// the find
linkedin/Burrow
Kafka Consumer Lag Checking
Burrow is a Kafka consumer lag monitor from LinkedIn that evaluates consumer group health without requiring you to set lag thresholds — instead it uses a sliding window algorithm to determine if a consumer is actually falling behind or just slow. It exposes an HTTP API for on-demand status queries and supports email/HTTP/Slack alerting. Aimed at platform teams running multi-cluster Kafka who are tired of tuning threshold alerts that page at 3am for normal bursts.

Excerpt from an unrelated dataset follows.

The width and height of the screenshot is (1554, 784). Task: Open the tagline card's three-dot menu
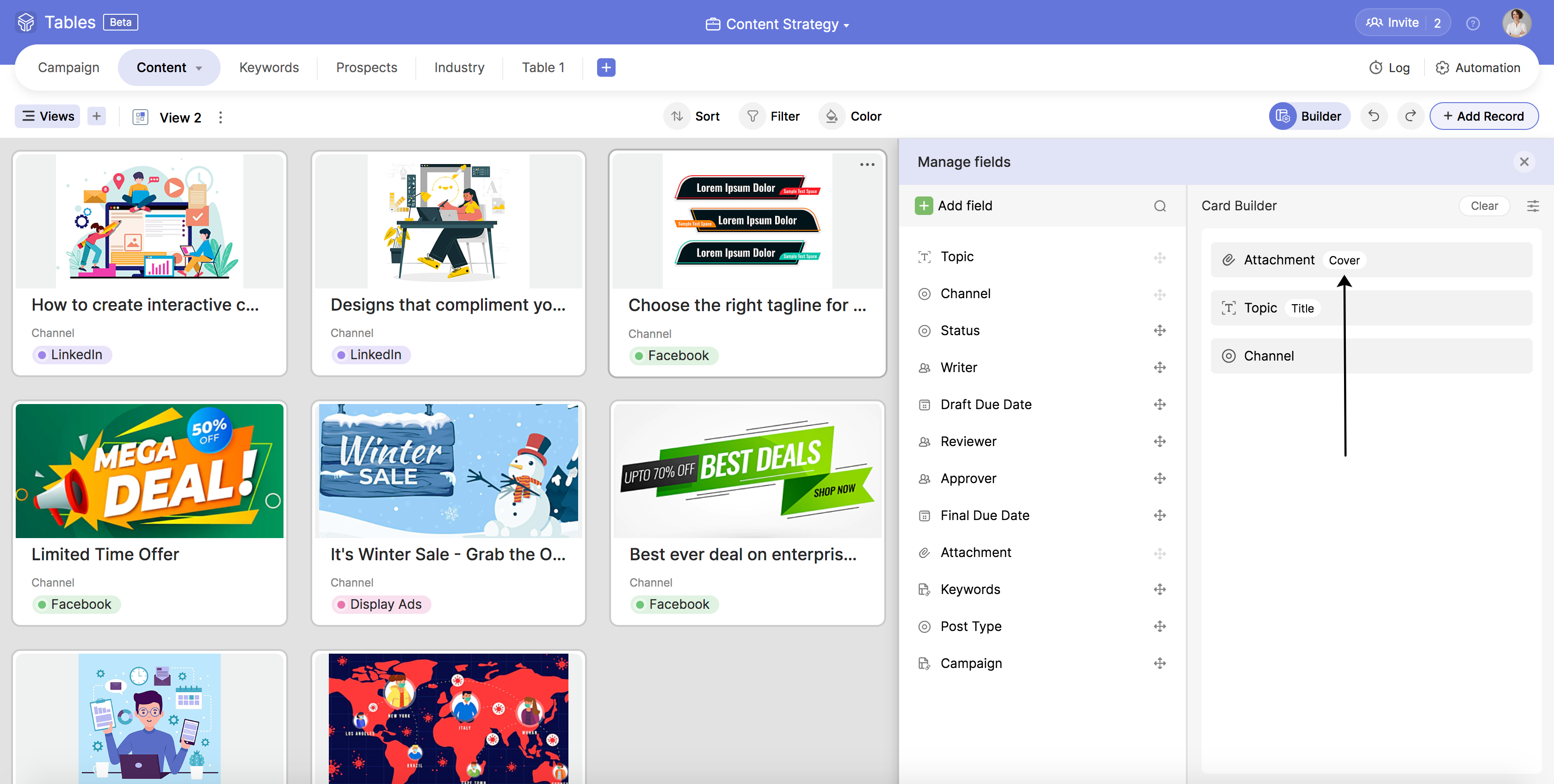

The threshold-free evaluation model is the real value here — a consumer that's lagging but catching up is treated differently from one that's falling further behind, which eliminates a whole class of false-positive alerts. Multi-cluster support is first-class, not bolted on. The coordinator pattern throughout the codebase (cluster, consumer, evaluator, notifier each have their own coordinator) keeps concerns well separated and makes the test coverage meaningful. Prometheus endpoint is built in, so plugging into existing monitoring stacks is straightforward.
The README still references Go 1.11/1.12 and Zookeeper-based offset storage — both are ancient history for any Kafka setup post-2020; the docs haven't kept up with the codebase. All state is in-memory, so a Burrow restart loses the sliding window history and you get a blind period before it can make confident evaluations again. The notifier system only supports email, HTTP, and Slack — no native PagerDuty or OpsGenie integration, so you're writing a webhook shim. Configuration is TOML only with no environment variable overrides, which is awkward in containerized deployments.